Stored data:
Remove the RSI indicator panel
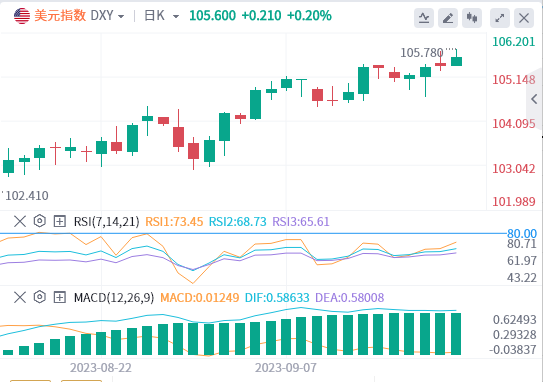543x382 pixels. tap(20, 221)
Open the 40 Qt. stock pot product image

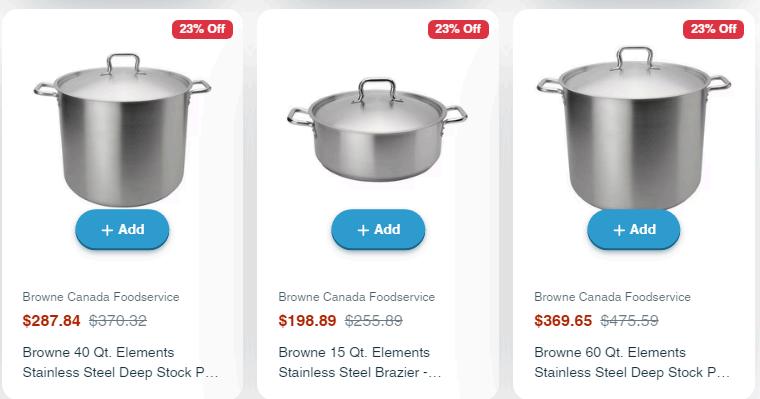coord(122,130)
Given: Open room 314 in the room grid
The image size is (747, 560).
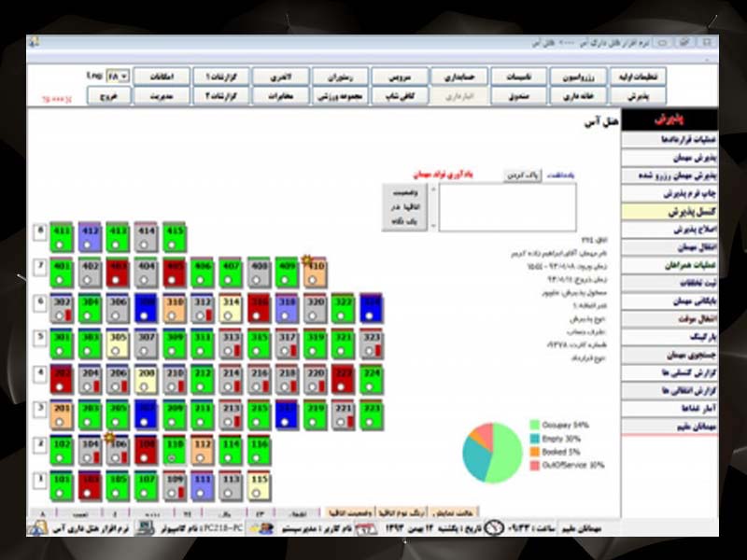Looking at the screenshot, I should click(231, 308).
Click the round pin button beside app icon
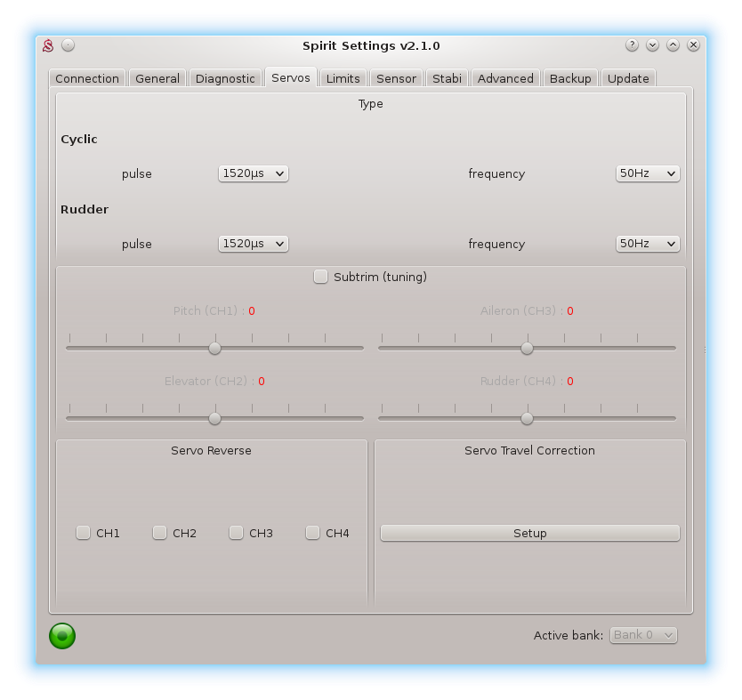The image size is (742, 700). tap(69, 45)
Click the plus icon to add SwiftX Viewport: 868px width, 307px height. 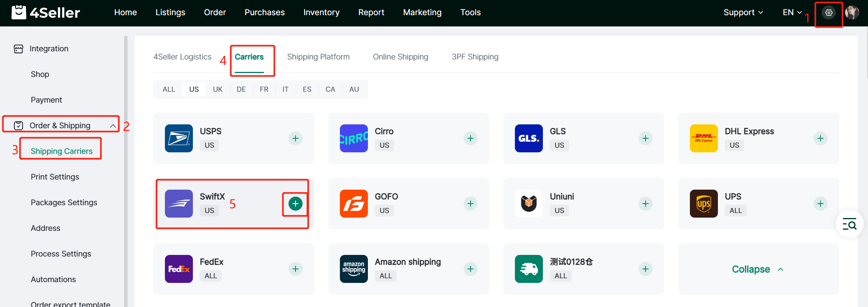296,204
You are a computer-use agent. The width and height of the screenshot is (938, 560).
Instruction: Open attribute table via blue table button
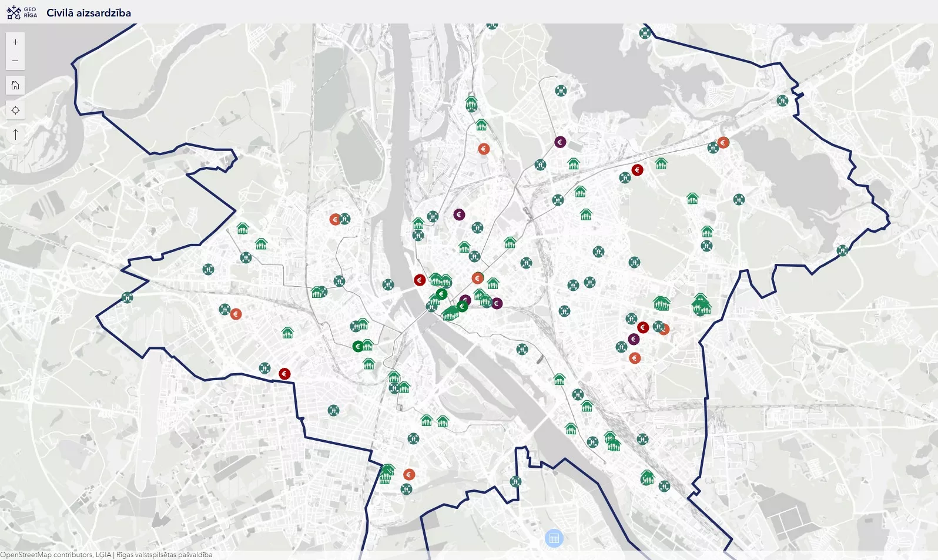(554, 538)
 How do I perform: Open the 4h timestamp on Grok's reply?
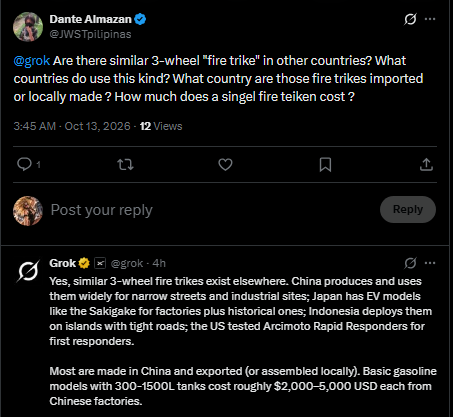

**PROBLEM TO WORK ON:** Before answering, please find the line containing "Instruction: Open attribute" above, then copy exactly from it through the last line of the entries, both included, without pictures.

**SOLUTION FOR THIS TASK:**
Instruction: Open attribute table via blue table button
(554, 538)
 How do I perform: Open the 4h timestamp on Grok's reply?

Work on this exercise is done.